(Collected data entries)
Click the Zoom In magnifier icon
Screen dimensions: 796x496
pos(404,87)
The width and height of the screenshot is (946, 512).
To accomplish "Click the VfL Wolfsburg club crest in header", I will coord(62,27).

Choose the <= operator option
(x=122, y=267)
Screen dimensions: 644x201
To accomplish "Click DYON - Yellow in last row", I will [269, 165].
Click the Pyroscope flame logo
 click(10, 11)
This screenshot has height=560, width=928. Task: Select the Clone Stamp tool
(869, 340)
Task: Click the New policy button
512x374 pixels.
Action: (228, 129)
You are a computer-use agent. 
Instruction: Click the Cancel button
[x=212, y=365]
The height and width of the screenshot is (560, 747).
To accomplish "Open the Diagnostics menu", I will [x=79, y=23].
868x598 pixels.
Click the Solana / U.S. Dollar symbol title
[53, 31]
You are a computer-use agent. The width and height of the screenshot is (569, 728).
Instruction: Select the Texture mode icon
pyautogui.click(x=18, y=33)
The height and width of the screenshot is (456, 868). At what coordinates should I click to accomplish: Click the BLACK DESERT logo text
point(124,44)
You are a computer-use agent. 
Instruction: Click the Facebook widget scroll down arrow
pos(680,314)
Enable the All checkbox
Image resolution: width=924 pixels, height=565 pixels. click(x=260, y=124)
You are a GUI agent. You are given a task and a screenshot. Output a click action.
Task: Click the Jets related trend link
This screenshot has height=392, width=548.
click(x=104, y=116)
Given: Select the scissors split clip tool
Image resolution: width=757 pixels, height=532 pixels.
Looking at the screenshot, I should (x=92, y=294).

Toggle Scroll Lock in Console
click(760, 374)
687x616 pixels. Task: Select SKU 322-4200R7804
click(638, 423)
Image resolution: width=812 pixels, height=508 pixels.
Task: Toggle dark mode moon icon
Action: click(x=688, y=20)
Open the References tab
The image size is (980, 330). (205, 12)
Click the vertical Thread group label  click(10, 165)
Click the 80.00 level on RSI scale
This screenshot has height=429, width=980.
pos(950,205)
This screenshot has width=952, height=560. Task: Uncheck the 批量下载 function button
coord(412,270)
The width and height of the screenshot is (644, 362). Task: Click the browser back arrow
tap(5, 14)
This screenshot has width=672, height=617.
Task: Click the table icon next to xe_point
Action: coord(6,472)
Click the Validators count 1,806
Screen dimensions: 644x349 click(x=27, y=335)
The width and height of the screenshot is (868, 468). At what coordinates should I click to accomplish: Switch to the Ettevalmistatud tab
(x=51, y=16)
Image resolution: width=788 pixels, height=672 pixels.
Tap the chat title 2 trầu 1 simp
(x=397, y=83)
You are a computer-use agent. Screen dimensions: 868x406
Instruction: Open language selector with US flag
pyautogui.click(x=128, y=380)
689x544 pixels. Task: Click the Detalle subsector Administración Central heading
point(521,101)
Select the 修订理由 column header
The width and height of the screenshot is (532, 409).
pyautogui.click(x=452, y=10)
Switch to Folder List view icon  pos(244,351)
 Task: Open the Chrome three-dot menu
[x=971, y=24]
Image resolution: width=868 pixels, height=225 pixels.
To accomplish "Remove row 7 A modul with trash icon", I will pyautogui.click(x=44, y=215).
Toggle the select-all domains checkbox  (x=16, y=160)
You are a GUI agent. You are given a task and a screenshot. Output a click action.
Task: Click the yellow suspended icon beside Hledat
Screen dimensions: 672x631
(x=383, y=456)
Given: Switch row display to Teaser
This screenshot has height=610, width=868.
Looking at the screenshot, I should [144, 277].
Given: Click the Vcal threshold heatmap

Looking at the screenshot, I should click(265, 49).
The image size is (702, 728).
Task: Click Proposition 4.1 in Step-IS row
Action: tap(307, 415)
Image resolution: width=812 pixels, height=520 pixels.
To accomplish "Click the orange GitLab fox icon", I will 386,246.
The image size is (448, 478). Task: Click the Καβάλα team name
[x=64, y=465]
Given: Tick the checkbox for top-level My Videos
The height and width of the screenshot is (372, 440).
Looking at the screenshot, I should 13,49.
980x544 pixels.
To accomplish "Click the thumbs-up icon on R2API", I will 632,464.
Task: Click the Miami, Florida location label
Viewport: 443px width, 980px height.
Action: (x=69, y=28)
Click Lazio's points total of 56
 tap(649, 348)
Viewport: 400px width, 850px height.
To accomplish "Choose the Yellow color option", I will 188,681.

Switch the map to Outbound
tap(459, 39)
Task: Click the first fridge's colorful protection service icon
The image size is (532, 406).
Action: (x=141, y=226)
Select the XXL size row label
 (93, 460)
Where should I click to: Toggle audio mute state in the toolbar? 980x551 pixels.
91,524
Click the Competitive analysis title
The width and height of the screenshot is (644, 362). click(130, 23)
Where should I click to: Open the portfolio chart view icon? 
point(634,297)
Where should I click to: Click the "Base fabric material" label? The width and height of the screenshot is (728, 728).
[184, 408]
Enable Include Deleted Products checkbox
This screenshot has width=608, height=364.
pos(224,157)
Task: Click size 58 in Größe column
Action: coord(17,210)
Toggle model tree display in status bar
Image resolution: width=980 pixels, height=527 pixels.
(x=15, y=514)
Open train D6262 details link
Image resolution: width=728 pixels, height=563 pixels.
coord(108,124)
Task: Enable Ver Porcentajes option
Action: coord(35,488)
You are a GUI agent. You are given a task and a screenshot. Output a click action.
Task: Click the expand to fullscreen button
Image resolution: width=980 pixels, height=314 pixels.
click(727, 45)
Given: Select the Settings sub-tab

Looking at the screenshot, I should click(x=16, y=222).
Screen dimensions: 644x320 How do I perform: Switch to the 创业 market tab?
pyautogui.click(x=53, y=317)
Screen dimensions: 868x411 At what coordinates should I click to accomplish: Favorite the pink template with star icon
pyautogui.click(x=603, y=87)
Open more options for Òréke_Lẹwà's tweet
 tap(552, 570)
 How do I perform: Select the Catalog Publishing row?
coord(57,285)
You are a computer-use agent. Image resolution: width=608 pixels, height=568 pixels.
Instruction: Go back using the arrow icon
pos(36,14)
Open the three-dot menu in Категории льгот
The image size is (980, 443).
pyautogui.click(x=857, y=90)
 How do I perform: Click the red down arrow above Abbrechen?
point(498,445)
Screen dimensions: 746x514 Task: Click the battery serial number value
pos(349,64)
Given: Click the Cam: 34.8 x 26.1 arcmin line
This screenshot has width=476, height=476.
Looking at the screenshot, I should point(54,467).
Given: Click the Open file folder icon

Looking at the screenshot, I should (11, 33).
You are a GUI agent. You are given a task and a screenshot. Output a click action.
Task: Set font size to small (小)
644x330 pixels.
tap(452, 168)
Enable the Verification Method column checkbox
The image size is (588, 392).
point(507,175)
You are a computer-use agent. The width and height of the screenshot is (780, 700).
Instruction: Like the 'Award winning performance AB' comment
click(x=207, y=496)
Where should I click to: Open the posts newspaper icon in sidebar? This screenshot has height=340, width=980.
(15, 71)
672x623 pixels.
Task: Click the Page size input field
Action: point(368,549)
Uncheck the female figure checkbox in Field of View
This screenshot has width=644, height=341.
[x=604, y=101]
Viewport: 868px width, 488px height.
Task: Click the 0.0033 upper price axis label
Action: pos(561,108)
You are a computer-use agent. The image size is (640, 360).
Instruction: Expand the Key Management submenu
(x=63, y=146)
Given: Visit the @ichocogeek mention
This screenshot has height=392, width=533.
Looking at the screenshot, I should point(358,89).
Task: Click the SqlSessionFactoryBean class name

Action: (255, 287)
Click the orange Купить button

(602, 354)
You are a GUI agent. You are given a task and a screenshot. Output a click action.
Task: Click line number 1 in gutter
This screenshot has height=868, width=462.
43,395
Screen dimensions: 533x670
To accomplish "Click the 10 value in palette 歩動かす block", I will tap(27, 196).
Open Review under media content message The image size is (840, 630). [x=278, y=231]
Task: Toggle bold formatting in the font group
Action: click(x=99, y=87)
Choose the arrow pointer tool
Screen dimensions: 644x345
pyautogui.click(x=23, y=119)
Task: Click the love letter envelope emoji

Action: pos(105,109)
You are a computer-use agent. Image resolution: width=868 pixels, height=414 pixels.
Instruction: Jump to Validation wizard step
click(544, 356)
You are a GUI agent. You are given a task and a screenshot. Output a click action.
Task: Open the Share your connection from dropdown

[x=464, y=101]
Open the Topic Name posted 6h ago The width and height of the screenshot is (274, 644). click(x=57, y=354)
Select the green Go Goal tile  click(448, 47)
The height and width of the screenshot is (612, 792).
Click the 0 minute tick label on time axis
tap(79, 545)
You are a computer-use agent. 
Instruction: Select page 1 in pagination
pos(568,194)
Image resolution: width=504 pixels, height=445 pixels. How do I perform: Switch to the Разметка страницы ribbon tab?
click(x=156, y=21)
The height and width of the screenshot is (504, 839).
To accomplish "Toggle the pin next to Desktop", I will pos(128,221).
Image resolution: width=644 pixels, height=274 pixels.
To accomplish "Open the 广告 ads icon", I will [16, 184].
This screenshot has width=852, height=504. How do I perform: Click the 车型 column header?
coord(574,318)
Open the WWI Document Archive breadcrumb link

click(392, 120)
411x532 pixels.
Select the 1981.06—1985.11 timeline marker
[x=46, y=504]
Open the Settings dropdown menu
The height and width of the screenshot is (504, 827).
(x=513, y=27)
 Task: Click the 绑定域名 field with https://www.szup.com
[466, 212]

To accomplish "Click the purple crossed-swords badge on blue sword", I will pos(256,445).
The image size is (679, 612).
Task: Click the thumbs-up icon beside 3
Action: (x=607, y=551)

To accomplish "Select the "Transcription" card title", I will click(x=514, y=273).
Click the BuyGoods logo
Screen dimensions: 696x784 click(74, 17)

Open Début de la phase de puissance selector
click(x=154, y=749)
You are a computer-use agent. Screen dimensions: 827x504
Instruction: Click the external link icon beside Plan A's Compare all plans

TASK INSTRUCTIONS:
Show every line of the records above that contains the word "level".

EXERCISE RESULT:
Click the 80.00 level on RSI scale
Given: Tick the checkbox for top-level My Videos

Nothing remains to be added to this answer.